▸ PROBLEM TO SOLVE
Among the entries below, find every line that has "computer" and pull it out.

-- EXERCISE DATA follows --

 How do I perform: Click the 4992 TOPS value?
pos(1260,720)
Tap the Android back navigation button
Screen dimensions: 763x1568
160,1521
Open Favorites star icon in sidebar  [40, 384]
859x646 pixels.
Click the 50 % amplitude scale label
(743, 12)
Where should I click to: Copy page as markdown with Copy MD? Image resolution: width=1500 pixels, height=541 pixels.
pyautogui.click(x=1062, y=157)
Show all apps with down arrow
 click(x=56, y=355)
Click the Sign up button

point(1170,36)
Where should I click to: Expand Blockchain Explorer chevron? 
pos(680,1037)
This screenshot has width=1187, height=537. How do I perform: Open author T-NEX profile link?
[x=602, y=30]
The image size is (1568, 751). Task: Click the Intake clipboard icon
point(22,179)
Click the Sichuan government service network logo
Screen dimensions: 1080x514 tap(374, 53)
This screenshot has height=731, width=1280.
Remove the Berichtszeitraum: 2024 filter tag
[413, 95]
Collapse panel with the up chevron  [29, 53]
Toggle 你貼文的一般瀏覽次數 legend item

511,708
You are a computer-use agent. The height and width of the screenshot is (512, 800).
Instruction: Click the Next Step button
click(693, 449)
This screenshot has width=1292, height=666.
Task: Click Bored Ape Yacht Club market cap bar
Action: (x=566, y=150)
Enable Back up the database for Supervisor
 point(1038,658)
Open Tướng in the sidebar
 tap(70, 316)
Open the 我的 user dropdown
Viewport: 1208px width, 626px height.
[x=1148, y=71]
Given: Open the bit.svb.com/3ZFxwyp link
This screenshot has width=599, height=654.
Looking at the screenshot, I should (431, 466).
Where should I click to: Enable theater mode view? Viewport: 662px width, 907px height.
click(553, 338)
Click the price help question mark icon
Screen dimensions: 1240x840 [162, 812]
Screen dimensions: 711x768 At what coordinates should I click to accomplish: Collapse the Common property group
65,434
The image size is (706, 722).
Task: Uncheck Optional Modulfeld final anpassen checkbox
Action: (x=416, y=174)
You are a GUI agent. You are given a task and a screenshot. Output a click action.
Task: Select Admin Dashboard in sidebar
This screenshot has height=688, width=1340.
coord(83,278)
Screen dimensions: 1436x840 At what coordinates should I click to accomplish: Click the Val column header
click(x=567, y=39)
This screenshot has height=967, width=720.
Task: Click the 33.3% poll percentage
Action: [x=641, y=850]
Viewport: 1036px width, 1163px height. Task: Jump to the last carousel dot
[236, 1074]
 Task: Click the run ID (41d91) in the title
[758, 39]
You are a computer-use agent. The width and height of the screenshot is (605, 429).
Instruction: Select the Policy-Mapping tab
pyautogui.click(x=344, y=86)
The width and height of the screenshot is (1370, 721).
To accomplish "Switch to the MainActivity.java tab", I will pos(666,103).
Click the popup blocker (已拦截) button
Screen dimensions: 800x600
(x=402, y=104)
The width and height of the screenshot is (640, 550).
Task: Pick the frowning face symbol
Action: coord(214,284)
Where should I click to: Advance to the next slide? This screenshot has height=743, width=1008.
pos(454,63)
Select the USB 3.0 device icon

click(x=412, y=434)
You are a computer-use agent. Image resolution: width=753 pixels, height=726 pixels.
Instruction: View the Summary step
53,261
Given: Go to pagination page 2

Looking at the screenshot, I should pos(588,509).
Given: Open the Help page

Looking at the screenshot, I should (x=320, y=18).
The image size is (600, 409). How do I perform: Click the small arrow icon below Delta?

-- EXERCISE DATA concluded --

▸ WRITTEN SOLUTION
You are a computer-use agent. The height and width of the screenshot is (512, 800).
You are a computer-use agent. The width and height of the screenshot is (605, 429).
You are a computer-use agent. Image resolution: width=753 pixels, height=726 pixels.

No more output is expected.